As the Justice shows elsewhere in his dissent, this kind of egalitarianism has never been part of the English or American (of whatever section of the unnecessary union) political traditions; or, we might add, since we have mentioned her above, the Roman political tradition. There has always been a disproportionate distribution of political power given to the various classes, orders, etc. of those societies in order to keep a healthy balance of power amongst them. This disproportion has shifted over the years, but the principle has never been repudiated. Even today under the current federal constitutional plan, the Electoral College and the Senate give a greatly disproportionate weight to the small States like Delaware and Rhode Island that is quite at odds with the doctrine of ‘one man, one vote’.
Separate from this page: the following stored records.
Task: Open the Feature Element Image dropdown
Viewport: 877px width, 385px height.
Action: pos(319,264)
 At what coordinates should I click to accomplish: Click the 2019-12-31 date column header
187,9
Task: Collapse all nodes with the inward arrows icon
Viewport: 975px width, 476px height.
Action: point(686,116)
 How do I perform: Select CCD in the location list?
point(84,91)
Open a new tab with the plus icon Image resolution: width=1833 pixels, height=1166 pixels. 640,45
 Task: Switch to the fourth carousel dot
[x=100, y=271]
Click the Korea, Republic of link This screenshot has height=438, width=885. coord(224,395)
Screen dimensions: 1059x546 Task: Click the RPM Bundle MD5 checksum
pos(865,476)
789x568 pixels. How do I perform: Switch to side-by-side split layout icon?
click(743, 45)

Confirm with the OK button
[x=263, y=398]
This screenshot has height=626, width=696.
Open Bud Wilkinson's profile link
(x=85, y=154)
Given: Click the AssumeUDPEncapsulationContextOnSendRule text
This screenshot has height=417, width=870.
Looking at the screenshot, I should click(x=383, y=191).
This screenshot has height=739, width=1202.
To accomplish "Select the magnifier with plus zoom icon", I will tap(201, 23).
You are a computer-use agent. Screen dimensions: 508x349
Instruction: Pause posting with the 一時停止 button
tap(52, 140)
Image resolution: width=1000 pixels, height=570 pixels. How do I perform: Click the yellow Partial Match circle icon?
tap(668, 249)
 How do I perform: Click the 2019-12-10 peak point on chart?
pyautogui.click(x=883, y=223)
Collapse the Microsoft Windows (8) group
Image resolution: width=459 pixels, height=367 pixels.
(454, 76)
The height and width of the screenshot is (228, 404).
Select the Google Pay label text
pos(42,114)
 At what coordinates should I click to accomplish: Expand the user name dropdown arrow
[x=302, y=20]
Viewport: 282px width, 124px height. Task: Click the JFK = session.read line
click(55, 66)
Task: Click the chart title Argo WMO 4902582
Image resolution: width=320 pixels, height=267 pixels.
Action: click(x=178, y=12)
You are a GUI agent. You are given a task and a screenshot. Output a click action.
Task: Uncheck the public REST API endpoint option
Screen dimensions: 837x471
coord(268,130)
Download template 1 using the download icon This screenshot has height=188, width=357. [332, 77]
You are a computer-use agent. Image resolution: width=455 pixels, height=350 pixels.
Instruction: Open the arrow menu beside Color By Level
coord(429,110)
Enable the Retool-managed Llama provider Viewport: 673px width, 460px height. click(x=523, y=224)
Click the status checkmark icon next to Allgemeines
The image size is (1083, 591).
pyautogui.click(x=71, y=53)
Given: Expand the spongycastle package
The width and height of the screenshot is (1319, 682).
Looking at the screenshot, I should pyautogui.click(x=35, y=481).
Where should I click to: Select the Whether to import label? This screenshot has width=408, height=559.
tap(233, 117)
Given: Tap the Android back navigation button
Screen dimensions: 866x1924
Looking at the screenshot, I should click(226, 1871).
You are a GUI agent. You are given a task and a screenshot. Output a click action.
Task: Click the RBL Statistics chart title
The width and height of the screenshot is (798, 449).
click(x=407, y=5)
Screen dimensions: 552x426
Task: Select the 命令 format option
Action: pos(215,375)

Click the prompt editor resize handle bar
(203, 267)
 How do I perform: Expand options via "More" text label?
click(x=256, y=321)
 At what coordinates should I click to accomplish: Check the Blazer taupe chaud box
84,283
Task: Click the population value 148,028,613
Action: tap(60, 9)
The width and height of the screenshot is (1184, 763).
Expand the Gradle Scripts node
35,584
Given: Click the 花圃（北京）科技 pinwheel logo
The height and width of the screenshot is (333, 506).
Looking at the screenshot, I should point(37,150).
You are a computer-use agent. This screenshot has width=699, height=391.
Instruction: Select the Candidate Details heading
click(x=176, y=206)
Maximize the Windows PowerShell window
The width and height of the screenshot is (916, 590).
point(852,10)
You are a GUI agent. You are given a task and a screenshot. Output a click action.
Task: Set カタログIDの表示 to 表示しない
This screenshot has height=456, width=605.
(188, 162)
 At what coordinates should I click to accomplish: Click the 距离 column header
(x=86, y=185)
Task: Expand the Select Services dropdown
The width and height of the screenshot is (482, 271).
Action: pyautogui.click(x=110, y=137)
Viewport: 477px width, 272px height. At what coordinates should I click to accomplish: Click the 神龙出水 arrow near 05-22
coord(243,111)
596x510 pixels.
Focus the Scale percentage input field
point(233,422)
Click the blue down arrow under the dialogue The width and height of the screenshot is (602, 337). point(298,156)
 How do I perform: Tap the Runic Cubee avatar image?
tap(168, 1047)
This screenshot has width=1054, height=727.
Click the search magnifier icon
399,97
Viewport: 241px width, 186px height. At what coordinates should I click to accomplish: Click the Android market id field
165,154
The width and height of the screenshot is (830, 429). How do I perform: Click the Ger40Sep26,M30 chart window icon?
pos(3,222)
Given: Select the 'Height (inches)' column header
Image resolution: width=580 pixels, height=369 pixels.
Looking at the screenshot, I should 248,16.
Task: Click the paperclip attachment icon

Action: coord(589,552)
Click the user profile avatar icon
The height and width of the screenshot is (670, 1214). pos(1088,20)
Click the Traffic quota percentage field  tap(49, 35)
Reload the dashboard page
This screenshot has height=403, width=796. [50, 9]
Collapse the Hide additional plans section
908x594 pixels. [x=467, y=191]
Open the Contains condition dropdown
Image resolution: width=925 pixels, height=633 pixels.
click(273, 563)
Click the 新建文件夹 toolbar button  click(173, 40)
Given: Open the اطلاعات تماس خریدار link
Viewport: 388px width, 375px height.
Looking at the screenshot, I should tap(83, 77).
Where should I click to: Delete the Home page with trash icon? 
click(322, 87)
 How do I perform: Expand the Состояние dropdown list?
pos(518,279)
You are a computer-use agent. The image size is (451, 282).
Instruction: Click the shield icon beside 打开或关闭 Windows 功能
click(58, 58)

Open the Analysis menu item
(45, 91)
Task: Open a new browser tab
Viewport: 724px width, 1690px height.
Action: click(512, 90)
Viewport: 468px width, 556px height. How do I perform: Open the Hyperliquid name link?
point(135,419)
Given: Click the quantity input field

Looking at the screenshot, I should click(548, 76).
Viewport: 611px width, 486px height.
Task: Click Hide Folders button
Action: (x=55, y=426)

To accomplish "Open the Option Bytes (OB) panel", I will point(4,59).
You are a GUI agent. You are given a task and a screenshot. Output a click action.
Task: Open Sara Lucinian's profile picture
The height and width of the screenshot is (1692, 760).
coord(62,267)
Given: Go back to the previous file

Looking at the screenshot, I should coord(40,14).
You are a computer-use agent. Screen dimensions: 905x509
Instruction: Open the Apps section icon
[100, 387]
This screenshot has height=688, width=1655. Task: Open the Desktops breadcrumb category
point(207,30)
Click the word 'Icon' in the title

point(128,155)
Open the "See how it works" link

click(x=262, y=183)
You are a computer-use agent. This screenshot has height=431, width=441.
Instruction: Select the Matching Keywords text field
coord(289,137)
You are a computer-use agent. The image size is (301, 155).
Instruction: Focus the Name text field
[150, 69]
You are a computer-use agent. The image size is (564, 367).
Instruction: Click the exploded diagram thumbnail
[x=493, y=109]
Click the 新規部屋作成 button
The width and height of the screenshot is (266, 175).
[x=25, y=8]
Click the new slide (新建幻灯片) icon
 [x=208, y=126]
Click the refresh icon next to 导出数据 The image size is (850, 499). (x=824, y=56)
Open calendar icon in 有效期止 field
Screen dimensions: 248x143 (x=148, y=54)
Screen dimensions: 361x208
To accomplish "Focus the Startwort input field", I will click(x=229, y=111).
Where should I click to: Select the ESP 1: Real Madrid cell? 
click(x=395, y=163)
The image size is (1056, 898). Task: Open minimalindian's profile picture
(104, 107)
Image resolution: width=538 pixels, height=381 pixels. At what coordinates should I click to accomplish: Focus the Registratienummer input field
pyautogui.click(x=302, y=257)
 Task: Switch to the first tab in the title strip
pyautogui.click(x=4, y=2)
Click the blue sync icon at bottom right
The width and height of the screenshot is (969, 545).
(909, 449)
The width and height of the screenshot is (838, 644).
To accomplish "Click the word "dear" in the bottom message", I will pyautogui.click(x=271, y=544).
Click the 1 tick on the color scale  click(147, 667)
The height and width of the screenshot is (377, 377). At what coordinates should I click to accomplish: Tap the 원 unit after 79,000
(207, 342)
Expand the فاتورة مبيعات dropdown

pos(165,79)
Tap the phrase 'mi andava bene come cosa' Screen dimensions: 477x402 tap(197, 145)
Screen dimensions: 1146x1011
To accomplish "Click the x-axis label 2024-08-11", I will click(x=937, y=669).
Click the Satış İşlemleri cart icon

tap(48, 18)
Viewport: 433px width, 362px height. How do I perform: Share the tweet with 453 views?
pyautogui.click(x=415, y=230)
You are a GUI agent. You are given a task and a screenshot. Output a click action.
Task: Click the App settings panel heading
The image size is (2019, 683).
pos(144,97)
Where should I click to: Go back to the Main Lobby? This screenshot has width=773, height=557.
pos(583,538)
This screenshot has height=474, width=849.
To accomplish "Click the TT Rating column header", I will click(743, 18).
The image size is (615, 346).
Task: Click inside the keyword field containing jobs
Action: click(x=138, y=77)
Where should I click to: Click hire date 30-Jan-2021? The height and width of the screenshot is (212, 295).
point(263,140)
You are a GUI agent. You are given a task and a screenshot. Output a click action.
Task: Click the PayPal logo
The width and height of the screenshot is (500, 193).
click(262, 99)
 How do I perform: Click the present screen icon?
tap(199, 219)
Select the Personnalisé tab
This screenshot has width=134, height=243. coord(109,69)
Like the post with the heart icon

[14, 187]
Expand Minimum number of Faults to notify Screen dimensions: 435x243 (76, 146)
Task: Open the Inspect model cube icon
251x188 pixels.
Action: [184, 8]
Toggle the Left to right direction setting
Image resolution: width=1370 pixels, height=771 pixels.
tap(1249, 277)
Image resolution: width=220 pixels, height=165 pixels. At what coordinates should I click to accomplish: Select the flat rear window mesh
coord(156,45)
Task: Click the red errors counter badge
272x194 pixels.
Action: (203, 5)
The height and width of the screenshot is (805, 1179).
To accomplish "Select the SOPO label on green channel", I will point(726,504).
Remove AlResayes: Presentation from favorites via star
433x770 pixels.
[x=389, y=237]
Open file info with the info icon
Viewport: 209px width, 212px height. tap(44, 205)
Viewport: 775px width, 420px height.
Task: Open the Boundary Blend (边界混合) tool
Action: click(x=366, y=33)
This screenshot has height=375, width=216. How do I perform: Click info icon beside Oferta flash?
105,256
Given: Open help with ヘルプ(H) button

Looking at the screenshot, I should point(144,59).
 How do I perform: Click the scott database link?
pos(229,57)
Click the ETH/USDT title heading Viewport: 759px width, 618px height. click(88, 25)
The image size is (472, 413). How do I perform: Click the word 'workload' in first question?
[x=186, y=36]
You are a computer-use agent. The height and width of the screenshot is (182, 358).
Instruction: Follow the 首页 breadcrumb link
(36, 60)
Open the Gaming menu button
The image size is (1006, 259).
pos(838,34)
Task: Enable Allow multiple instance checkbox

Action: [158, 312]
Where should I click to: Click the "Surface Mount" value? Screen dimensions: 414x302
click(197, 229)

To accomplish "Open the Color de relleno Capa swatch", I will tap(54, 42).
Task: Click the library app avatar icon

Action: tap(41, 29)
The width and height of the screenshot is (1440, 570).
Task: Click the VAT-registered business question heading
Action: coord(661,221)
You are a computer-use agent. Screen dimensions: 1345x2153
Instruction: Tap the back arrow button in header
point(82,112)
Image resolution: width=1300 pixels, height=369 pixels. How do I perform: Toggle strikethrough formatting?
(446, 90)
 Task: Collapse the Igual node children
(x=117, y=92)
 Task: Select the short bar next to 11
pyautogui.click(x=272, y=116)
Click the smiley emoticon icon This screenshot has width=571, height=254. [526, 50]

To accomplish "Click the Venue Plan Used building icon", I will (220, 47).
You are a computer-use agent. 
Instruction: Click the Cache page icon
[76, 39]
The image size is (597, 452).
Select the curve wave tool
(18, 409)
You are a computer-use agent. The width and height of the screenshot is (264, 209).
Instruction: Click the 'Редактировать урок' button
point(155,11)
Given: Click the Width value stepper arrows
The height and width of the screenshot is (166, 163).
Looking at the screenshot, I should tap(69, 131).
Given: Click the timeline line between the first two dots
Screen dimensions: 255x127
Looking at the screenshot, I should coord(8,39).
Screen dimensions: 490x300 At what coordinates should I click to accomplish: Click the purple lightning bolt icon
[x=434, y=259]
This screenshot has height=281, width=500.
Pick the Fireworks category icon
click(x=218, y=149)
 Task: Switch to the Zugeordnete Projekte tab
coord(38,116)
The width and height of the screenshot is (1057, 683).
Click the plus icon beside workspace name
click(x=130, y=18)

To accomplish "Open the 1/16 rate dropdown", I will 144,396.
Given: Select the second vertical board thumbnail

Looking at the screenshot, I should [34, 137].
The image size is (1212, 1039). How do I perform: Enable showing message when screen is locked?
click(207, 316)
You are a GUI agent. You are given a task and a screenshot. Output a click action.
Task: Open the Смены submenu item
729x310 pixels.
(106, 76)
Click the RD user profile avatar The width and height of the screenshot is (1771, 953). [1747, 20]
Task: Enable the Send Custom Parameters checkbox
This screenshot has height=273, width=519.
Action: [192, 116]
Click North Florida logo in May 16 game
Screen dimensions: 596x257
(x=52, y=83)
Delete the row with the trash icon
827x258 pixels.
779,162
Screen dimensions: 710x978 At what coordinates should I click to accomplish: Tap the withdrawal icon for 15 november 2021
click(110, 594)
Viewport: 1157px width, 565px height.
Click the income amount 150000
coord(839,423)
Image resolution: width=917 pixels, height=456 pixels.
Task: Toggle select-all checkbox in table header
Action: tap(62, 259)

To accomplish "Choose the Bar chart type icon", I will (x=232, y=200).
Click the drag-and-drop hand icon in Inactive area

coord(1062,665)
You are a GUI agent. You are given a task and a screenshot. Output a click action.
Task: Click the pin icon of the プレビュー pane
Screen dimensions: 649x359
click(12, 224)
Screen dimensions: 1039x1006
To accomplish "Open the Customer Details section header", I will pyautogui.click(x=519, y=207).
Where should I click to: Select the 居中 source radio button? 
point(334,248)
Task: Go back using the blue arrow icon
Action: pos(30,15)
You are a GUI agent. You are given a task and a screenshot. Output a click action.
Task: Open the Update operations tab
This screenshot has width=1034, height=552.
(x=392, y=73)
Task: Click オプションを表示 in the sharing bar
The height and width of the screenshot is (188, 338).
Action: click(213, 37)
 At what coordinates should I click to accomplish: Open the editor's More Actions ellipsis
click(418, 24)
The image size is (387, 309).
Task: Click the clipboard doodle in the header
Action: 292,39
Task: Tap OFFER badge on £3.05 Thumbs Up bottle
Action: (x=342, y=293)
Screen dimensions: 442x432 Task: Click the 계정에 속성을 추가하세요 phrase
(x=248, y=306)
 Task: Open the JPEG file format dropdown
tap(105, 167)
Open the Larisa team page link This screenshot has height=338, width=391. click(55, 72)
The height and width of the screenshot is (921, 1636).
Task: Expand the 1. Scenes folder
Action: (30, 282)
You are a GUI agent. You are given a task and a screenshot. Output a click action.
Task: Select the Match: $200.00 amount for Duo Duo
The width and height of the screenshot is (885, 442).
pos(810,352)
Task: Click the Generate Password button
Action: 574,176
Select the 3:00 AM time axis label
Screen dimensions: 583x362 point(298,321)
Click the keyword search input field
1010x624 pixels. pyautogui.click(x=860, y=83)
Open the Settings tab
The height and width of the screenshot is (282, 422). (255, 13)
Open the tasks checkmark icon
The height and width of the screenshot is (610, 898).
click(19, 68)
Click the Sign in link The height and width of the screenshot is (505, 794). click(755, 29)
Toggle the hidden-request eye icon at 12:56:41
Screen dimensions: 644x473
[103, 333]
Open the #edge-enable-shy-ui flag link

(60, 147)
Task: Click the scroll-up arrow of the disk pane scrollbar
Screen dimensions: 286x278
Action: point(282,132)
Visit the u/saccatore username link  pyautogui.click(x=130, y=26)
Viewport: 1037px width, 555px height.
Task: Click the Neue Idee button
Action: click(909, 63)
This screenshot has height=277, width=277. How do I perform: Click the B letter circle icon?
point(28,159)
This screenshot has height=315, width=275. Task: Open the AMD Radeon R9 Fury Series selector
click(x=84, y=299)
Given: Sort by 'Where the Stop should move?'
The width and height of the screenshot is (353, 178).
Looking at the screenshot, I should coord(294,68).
Good neighbors build tall fences, Prof M. E. Bradford once said. But in order to build those fences within the States between the urban and rural counties, Baker v Carr and its wretched offspring must be challenged anew (or, dare we say it, simply ignored, since they are very far from the norm found in the common law).
Our old traditions must be reclaimed and vindicated. And at this present hour, one way of doing that is to establish the plural executive.
Walt Garlington is a chemical engineer turned writer (and, when able, a planter). He makes his home in Louisiana and is editor of the 'Confiteri: A Southern Perspective' web site.